The function H(a1,,an)H(a_{1},\ldots,a_{n}) is concave in (a1,,an)(a_{1},\ldots,a_{n}), i.e.,

H(αa1+(1α)b1,,αan+(1α)bn)\displaystyle H\left(\alpha a_{1}+(1-\alpha)b_{1},\ldots,\alpha a_{n}+(1-\alpha)b_{n}\right) (3)
\displaystyle\geq αH(a1,,an)+(1α)H(b1,,bn)\displaystyle\alpha H(a_{1},\ldots,a_{n})+(1-\alpha)H(b_{1},\ldots,b_{n})

for all 0α10\leq\alpha\leq 1 and ai,bi[0,1]a_{i},b_{i}\in[0,1].

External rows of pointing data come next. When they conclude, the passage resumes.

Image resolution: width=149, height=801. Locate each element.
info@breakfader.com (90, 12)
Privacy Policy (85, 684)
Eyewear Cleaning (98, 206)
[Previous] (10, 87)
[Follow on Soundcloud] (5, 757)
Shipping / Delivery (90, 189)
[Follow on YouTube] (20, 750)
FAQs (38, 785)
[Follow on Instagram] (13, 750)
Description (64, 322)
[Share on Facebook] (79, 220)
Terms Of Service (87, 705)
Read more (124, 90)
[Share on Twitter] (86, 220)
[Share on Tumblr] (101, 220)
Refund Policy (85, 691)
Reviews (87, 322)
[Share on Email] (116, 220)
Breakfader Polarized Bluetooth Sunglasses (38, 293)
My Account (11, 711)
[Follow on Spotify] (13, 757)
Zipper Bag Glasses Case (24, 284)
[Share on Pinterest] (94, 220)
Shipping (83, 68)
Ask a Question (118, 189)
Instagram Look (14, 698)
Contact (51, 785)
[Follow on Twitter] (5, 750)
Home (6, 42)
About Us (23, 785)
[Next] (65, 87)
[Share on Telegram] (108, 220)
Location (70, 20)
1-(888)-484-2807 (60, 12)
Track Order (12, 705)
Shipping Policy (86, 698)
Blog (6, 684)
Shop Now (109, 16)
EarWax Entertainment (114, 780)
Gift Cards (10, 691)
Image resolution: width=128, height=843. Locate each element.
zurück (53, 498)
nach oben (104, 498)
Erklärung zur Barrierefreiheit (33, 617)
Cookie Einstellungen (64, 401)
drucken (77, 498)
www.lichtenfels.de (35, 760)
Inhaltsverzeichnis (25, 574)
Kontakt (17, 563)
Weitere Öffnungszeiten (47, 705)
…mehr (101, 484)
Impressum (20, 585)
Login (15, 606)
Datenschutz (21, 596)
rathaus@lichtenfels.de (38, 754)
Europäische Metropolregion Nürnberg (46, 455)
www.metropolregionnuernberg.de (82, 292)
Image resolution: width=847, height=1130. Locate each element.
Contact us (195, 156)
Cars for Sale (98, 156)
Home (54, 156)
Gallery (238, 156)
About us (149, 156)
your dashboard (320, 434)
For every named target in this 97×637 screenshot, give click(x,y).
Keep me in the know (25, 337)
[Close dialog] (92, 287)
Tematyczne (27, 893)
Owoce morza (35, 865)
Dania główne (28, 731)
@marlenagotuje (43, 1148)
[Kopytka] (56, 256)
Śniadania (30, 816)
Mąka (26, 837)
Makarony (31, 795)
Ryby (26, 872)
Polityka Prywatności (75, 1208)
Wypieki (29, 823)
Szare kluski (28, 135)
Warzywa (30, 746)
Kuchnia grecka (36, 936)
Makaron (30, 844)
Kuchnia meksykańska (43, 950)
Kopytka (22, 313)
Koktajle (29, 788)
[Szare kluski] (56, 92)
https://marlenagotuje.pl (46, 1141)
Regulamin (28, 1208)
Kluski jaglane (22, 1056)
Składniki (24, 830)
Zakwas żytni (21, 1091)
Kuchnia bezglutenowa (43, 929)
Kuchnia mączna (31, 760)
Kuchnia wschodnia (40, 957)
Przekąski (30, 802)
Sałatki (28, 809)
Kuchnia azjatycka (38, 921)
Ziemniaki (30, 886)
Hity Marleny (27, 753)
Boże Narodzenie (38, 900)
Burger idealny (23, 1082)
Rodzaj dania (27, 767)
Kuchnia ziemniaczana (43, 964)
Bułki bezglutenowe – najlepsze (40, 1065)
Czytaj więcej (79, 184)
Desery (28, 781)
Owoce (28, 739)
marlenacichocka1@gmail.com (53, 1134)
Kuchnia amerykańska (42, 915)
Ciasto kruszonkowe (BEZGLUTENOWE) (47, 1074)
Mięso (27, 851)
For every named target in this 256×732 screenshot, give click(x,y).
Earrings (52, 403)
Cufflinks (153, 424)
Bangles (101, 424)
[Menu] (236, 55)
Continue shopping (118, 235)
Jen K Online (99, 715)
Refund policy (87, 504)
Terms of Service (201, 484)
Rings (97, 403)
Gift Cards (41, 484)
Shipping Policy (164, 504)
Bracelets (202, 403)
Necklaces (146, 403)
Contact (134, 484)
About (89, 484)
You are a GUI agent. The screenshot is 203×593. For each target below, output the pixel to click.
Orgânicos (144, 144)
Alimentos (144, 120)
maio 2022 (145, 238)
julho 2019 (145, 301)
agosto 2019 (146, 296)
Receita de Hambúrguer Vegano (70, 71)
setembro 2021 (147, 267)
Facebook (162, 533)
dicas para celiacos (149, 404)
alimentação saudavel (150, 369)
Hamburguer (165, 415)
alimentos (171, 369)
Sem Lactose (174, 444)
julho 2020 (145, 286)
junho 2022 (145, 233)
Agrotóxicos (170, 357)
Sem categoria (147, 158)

As noted by Shepp and Olkin [11], H(a1,,an)H(a_{1},\ldots,a_{n}) is concave in each aia_{i} and is concave in the special case where a1==ana_{1}=\ldots=a_{n} and b1==bnb_{1}=\ldots=b_{n}. We provide further evidence supporting Conjecture 1, by proving another special case, which is a consequence of Theorem 2 when applied to Bernoulli sums.

Corollary 1

Relation (3) holds if aibi=0a_{i}b_{i}=0 for all ii.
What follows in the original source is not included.